Direct Molecular Force Measurements of Multiple Adhesive Interactions between Cadherin Ectodomains

• Published in: Proceedings of the National Academy of Sciences - PNAS Vol. 96; no. 21; pp. 11820 - 11824
• Main Authors: Sivasankar, S., Brieher, W., Lavrik, N., Gumbiner, B., Leckband, D.
• Format: Journal Article
• Language: English
• Published: United States National Academy of Sciences of the United States of America 12.10.1999; National Acad Sciences; The National Academy of Sciences
• Subjects: Adhesion; Adhesive bonding; Adhesives; Biochemistry; Biological Sciences; Cadherins; Lipids; Mathematical minima; Mica; Molecular interactions; Proteins
• ISSN: 0027-8424; 1091-6490
• DOI: 10.1073/pnas.96.21.11820

Direct-force measurements of the interactions between recombinant C-cadherin from Xenopus demonstrated that the ectodomain of cadherin exhibits multiple adhesive contacts that involve successive domains along the extracellular region of the protein.

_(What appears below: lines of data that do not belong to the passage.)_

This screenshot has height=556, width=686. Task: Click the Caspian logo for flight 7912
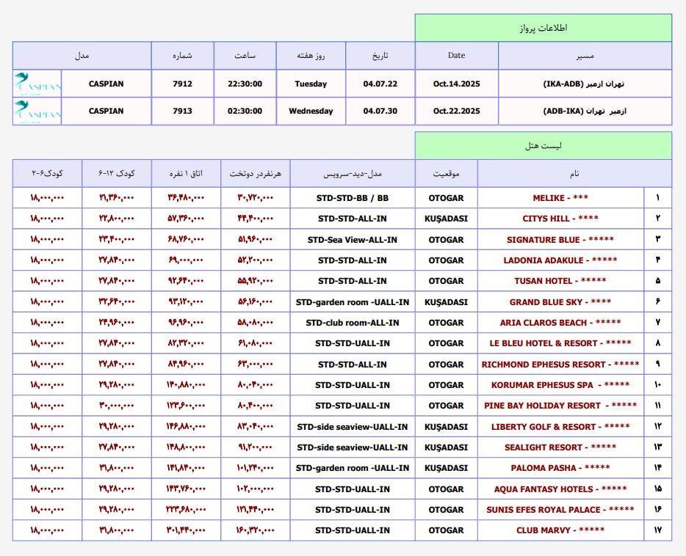click(x=37, y=84)
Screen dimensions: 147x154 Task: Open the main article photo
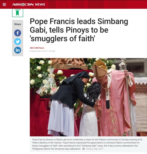(x=88, y=97)
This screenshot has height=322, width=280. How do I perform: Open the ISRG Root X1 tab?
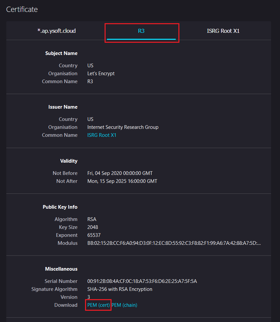[x=223, y=31]
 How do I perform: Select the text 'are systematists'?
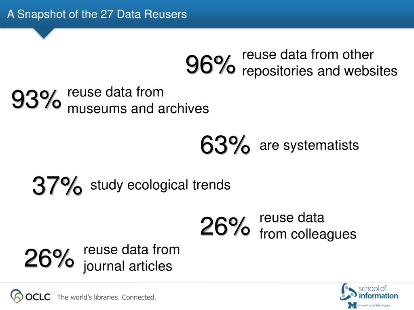coord(309,145)
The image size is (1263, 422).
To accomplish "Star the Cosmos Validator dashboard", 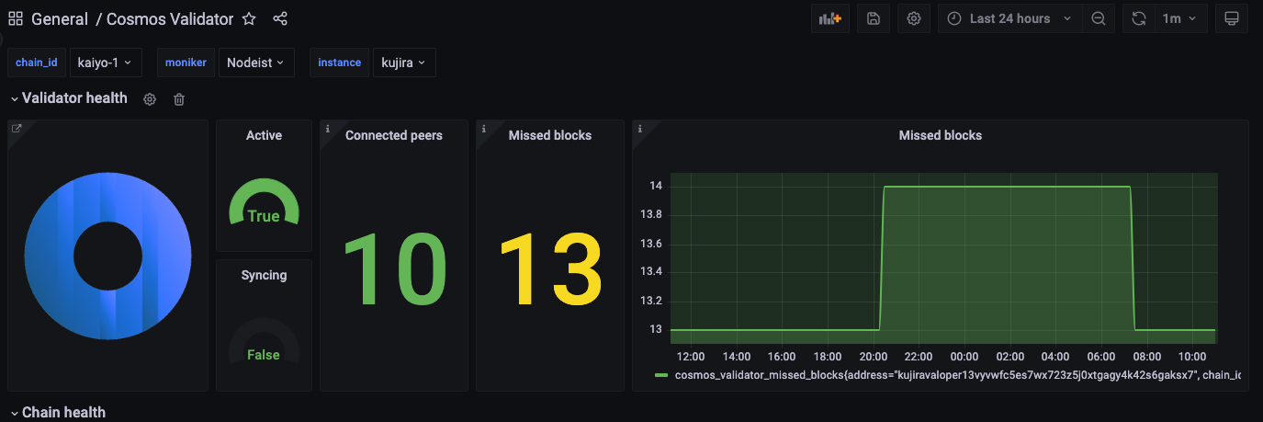I will (249, 18).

Contacts between the fully interdigitated antiparallel proteins form the strongest adhesive interaction. A second weaker minimum was measured when the interdigitated proteins were separated by a distance equal to the length of one domain of the extracellular (EC) fragment and corresponding to the antiparallel alignment of domains one through four (EC1 through EC4). The successive rupture of these interactions generates an unbinding force profile that may be optimized to impede the abrupt failure of cadherin-mediated junctions under force.